* _Request_:
Pull out every one of the items below and reproduce each line verbatim.

* _Data shown_:
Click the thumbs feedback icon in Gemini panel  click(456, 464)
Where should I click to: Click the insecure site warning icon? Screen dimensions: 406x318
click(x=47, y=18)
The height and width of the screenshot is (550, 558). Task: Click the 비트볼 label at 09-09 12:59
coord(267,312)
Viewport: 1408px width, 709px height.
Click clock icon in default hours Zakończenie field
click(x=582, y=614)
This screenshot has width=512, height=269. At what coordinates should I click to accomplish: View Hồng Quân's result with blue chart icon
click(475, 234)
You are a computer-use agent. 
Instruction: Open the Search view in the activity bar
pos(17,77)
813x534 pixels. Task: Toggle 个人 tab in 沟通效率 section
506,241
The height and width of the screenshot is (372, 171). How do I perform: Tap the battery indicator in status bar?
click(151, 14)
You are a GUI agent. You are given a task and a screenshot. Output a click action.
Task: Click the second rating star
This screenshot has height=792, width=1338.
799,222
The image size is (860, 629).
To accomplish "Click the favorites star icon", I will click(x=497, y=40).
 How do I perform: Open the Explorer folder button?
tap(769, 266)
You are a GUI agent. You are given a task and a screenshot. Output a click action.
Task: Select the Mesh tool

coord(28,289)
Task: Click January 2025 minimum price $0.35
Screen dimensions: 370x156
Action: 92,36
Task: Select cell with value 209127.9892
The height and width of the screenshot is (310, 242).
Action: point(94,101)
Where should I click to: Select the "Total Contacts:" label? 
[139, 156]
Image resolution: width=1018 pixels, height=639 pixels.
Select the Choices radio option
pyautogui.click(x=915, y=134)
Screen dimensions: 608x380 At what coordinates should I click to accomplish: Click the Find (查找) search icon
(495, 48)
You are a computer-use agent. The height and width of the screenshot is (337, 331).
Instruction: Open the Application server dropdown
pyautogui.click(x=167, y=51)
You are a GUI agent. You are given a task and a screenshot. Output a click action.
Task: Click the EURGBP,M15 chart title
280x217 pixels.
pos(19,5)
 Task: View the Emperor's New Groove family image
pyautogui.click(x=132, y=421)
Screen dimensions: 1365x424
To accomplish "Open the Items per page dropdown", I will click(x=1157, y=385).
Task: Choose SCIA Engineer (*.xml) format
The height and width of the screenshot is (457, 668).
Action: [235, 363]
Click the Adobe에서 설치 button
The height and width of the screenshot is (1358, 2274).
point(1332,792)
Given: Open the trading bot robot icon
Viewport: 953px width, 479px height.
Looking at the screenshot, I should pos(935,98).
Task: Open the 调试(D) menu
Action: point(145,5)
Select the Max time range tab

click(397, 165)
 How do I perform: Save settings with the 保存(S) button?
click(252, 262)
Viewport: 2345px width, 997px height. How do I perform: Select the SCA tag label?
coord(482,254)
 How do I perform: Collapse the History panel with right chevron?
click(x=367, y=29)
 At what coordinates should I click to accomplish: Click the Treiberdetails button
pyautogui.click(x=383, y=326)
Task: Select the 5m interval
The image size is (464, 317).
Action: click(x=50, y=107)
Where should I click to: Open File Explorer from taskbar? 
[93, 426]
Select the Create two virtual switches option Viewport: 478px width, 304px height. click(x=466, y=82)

* _Solution_:
Click the thumbs feedback icon in Gemini panel  click(456, 464)
Where should I click to: Click the insecure site warning icon? Screen dimensions: 406x318
click(x=47, y=18)
The height and width of the screenshot is (550, 558). Task: Click the 비트볼 label at 09-09 12:59
coord(267,312)
Viewport: 1408px width, 709px height.
Click clock icon in default hours Zakończenie field
click(x=582, y=614)
This screenshot has width=512, height=269. At what coordinates should I click to accomplish: View Hồng Quân's result with blue chart icon
click(475, 234)
You are a computer-use agent. 
Instruction: Open the Search view in the activity bar
pos(17,77)
813x534 pixels. Task: Toggle 个人 tab in 沟通效率 section
506,241
The height and width of the screenshot is (372, 171). How do I perform: Tap the battery indicator in status bar?
click(151, 14)
You are a GUI agent. You are given a task and a screenshot. Output a click action.
Task: Click the second rating star
This screenshot has height=792, width=1338.
799,222
The image size is (860, 629).
To accomplish "Click the favorites star icon", I will click(x=497, y=40).
 How do I perform: Open the Explorer folder button?
tap(769, 266)
You are a GUI agent. You are given a task and a screenshot. Output a click action.
Task: Select the Mesh tool

coord(28,289)
Task: Click January 2025 minimum price $0.35
Screen dimensions: 370x156
Action: 92,36
Task: Select cell with value 209127.9892
The height and width of the screenshot is (310, 242).
Action: point(94,101)
Where should I click to: Select the "Total Contacts:" label? 
[139, 156]
Image resolution: width=1018 pixels, height=639 pixels.
Select the Choices radio option
pyautogui.click(x=915, y=134)
Screen dimensions: 608x380 At what coordinates should I click to accomplish: Click the Find (查找) search icon
(495, 48)
You are a computer-use agent. The height and width of the screenshot is (337, 331).
Instruction: Open the Application server dropdown
pyautogui.click(x=167, y=51)
You are a GUI agent. You are given a task and a screenshot. Output a click action.
Task: Click the EURGBP,M15 chart title
280x217 pixels.
pos(19,5)
 Task: View the Emperor's New Groove family image
pyautogui.click(x=132, y=421)
Screen dimensions: 1365x424
To accomplish "Open the Items per page dropdown", I will click(x=1157, y=385).
Task: Choose SCIA Engineer (*.xml) format
The height and width of the screenshot is (457, 668).
Action: [235, 363]
Click the Adobe에서 설치 button
The height and width of the screenshot is (1358, 2274).
point(1332,792)
Given: Open the trading bot robot icon
Viewport: 953px width, 479px height.
Looking at the screenshot, I should pos(935,98).
Task: Open the 调试(D) menu
Action: point(145,5)
Select the Max time range tab

click(397, 165)
 How do I perform: Save settings with the 保存(S) button?
click(252, 262)
Viewport: 2345px width, 997px height. How do I perform: Select the SCA tag label?
coord(482,254)
 How do I perform: Collapse the History panel with right chevron?
click(x=367, y=29)
 At what coordinates should I click to accomplish: Click the Treiberdetails button
pyautogui.click(x=383, y=326)
Task: Select the 5m interval
The image size is (464, 317).
Action: click(x=50, y=107)
Where should I click to: Open File Explorer from taskbar? 
[93, 426]
Select the Create two virtual switches option Viewport: 478px width, 304px height. click(x=466, y=82)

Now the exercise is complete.